Phillips uses letters and journal entries more than straight narrative to tell his stories. In "The Pagan Coast," letters are written by plantation owner Edward Williams and Nash Williams, a freed slave, but somehow the letters never reach their destinations, leading to frustration and disillusion on both sides.
Edward believes he is doing the noble thing by sending former slaves, each given the Williams surname, to Liberia, a nation founded in northern Africa expressly for ex-slaves returned to their native continent. Nash has an education and a deep Christian faith, and Edward expects the best of him.
Disappointed because he has heard nothing from Nash, Edward travels to Liberia himself to try to find him. Once there, his disappointment continues.
In "West," Phillips tells about an aging woman who joins a wagon train with other former slaves heading toward California, or "for a place where things were a little better than bad." She hopes to somehow find her daughter, sold separately years before. Instead her health fails her and she winds up in Dodge City and then Leavenworth, where things go from bad to worse.
The title story, the weakest of the four, consists of journal entries written by the captain of a slave ship off the African coast in 1752.

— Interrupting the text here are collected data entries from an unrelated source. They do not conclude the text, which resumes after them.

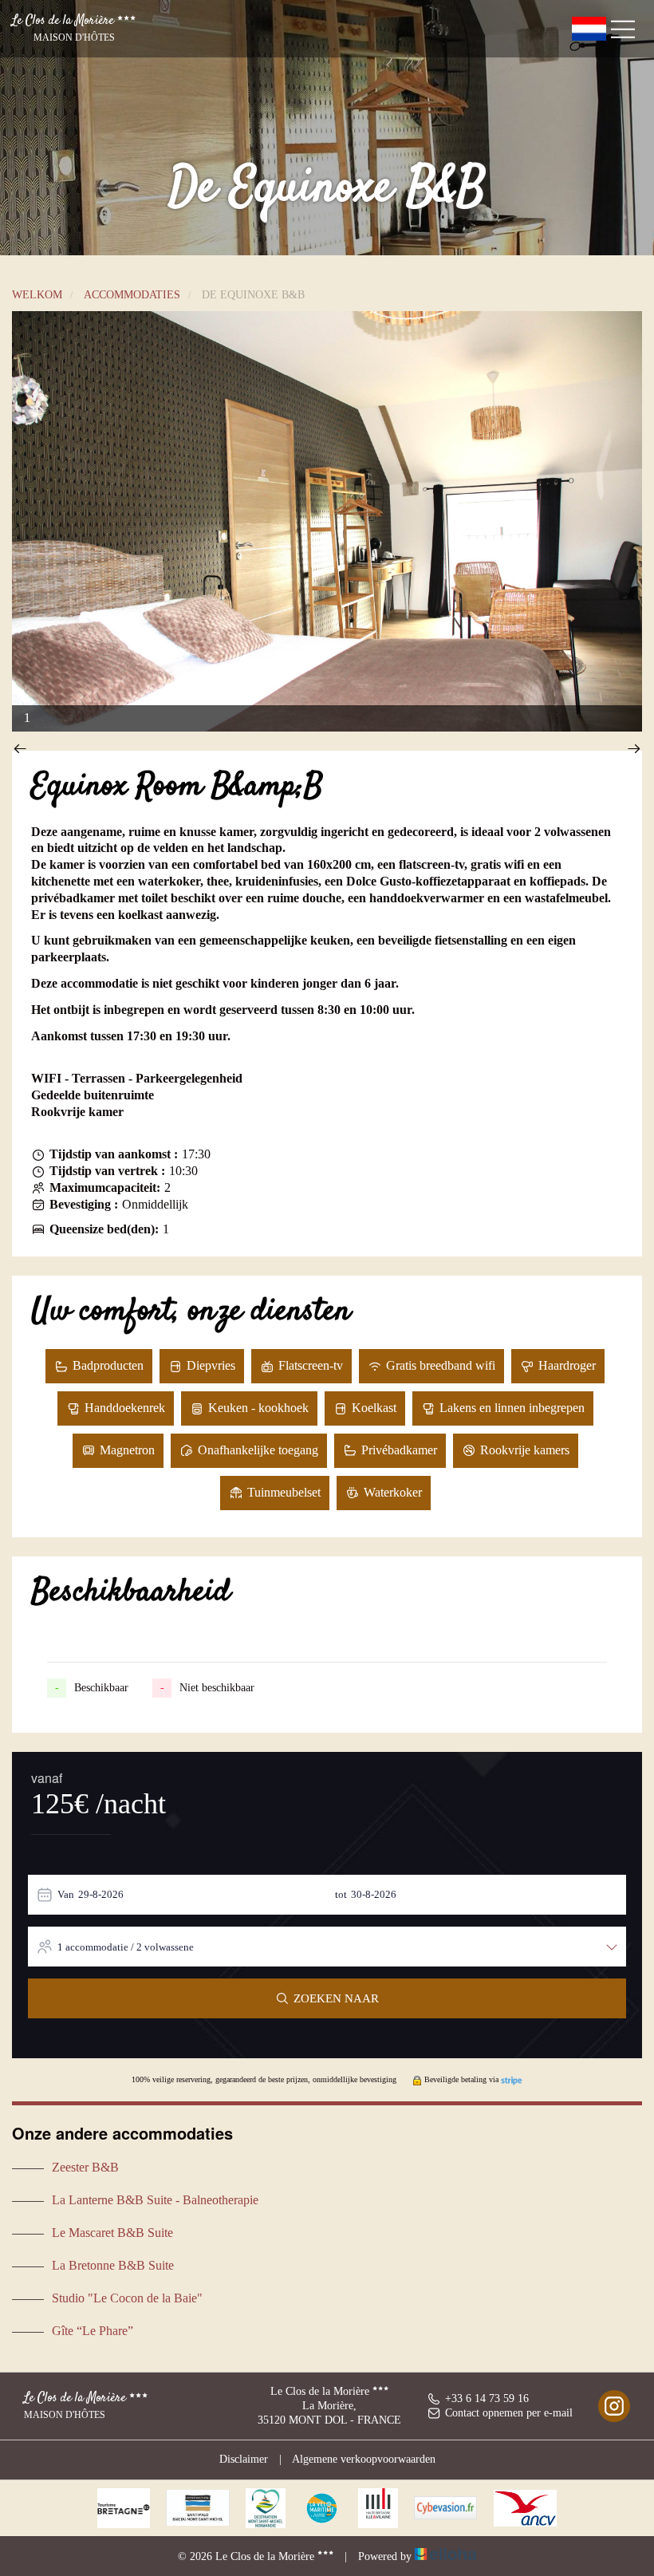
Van (65, 1894)
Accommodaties (132, 295)
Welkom (37, 295)
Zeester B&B (85, 2167)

"Somewhere in England," the longest and best story, is narrated by Joyce, a British woman who falls in love with a black American soldier during World War II. Travis, the soldier, does not even appear until more than halfway through the story, Joyce's loveless first marriage being the main focus early on.
The book does not make easy reading because of all those letters and journal entries and because of the way Phillips shuffles time, especially in that last story, yet his book is well worth the effort.